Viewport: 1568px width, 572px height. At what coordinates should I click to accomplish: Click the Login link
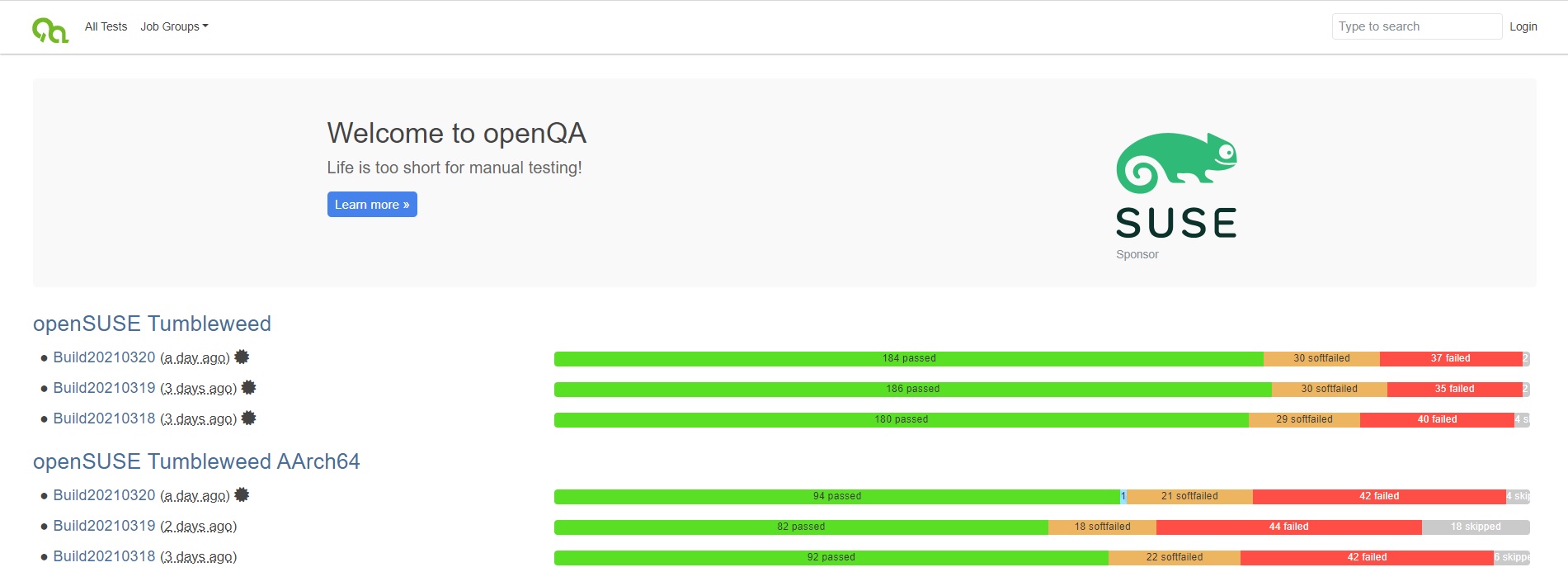[x=1523, y=26]
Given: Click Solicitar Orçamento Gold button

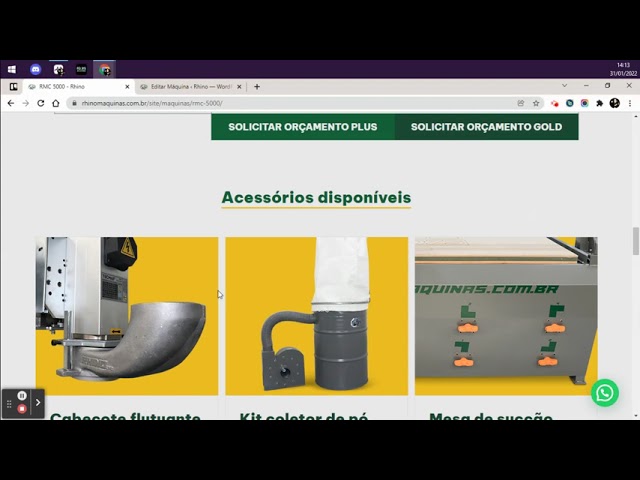Looking at the screenshot, I should [x=486, y=127].
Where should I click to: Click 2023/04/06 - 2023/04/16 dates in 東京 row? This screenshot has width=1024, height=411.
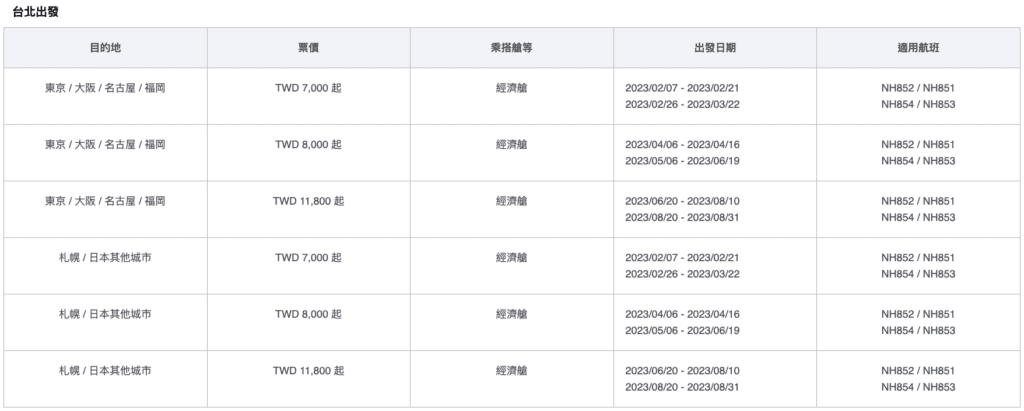tap(682, 144)
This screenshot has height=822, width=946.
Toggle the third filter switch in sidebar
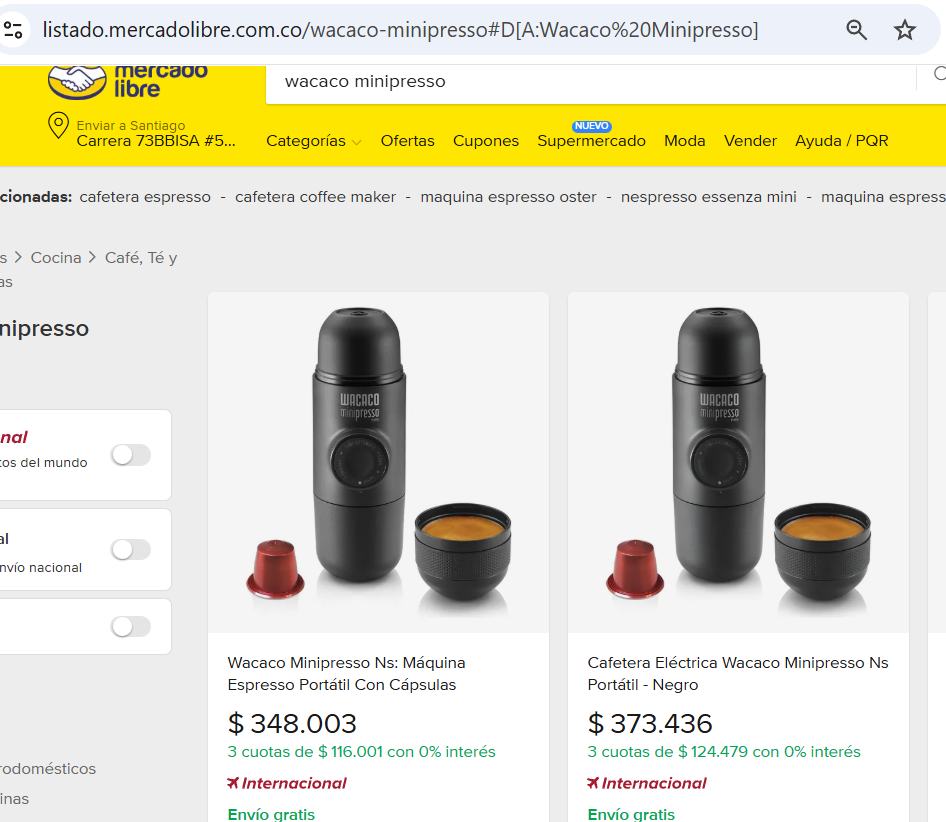pyautogui.click(x=130, y=626)
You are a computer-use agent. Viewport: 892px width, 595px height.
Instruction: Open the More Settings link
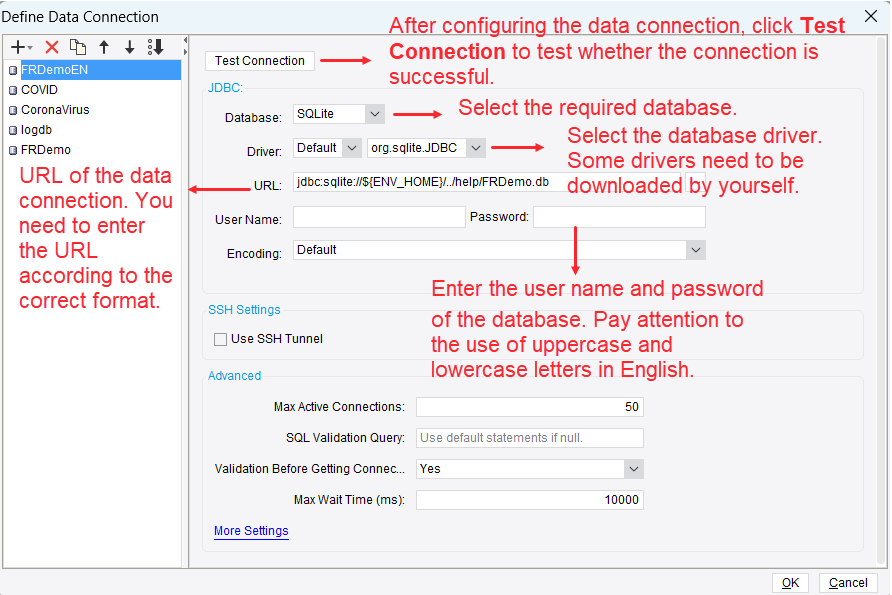[x=251, y=531]
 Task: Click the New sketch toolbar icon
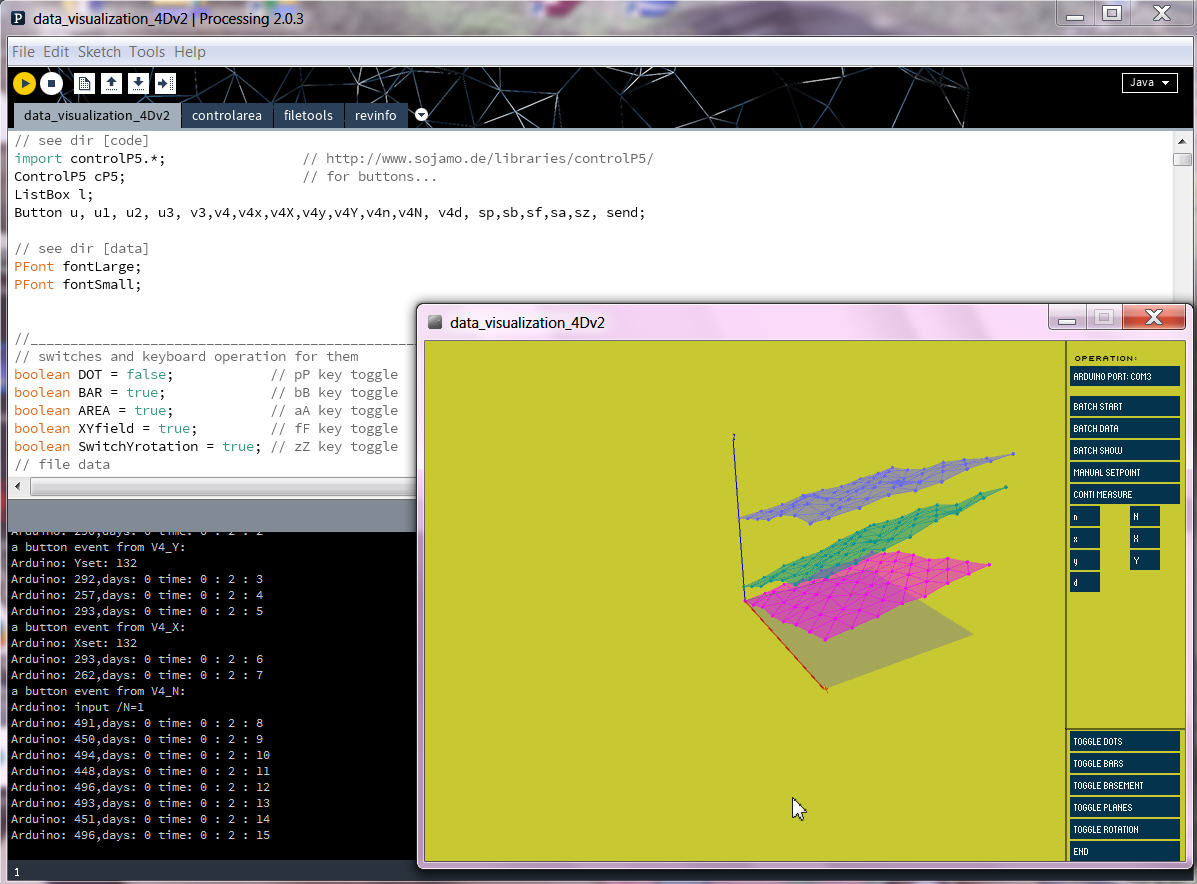[x=85, y=84]
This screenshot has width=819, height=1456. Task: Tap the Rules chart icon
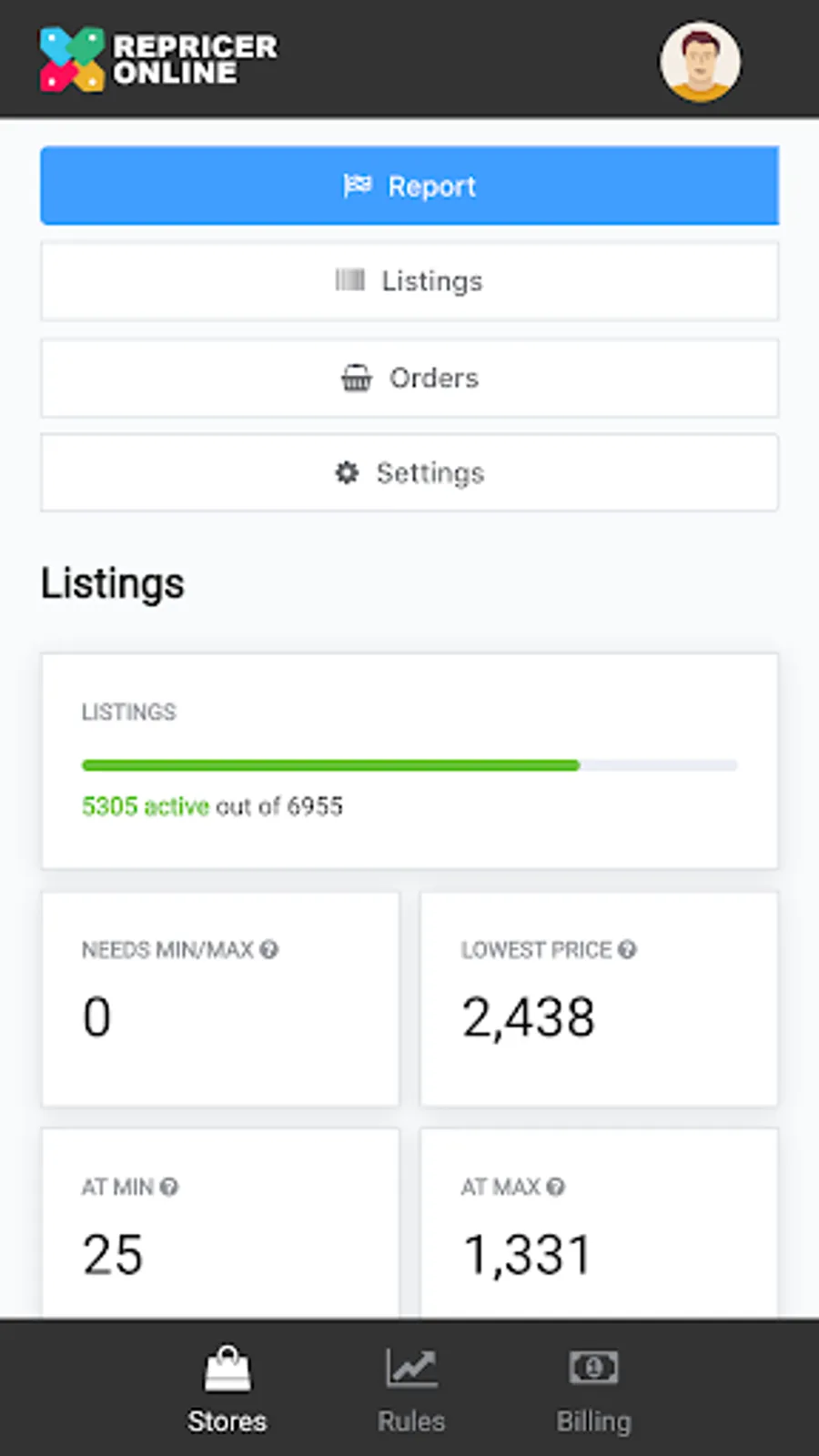pyautogui.click(x=411, y=1368)
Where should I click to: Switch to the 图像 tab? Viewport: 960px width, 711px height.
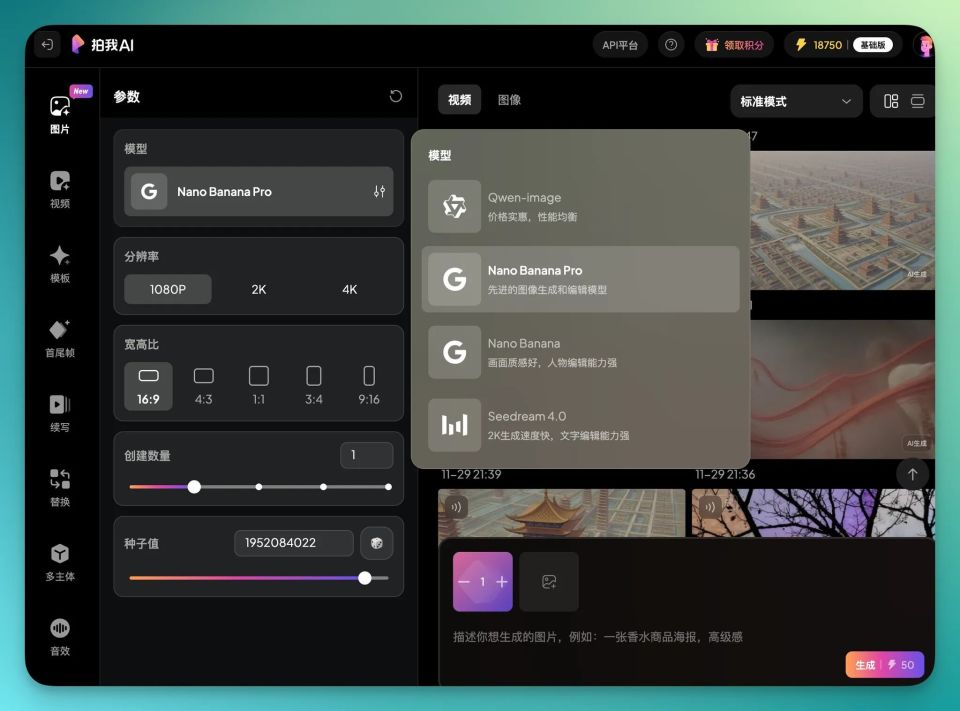(510, 99)
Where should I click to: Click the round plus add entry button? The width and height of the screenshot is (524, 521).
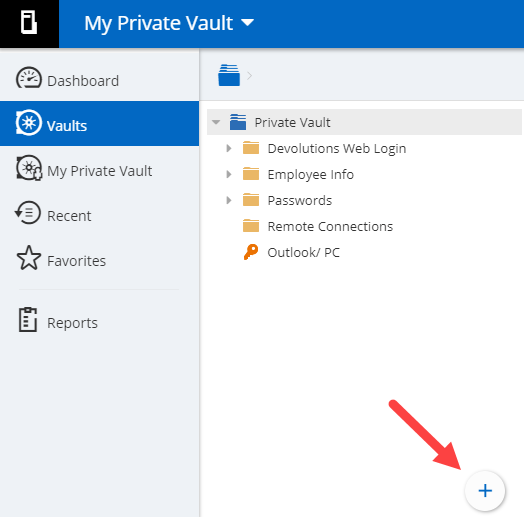pos(485,491)
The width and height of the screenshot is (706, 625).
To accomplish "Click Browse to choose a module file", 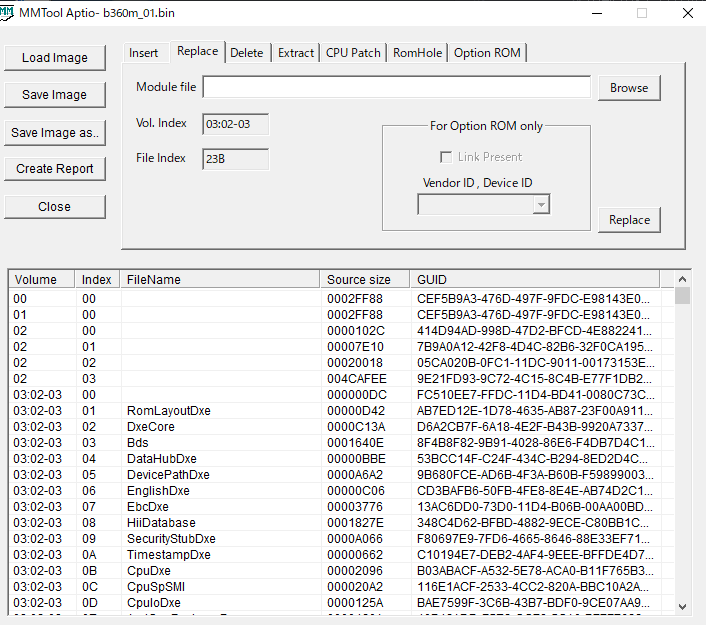I will [629, 88].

----

Exercise brief - Copy out exactly, with no pictures, the lines of the data from the first one through the line bearing "The width and height of the screenshot is (706, 625).".

Solved problem -
Viewport: 1568px width, 572px height. At what coordinates should I click to accomplish: Click the Login link
[x=1523, y=26]
Given: Click Solicitar Orçamento Gold button

Looking at the screenshot, I should [x=486, y=127].
Where should I click to: Click 2023/04/06 - 2023/04/16 dates in 東京 row? This screenshot has width=1024, height=411.
tap(682, 144)
This screenshot has height=822, width=946.
Toggle the third filter switch in sidebar
pyautogui.click(x=130, y=626)
You are a computer-use agent. Viewport: 892px width, 595px height.
Instruction: Open the More Settings link
[x=251, y=531]
 Task: Click the New sketch toolbar icon
[x=85, y=84]
This screenshot has width=819, height=1456. Task: Tap the Rules chart icon
pyautogui.click(x=411, y=1368)
Where should I click to: Switch to the 图像 tab? Viewport: 960px width, 711px height.
(510, 99)
Where should I click to: Click the round plus add entry button? The width and height of the screenshot is (524, 521).
pos(485,491)
The width and height of the screenshot is (706, 625).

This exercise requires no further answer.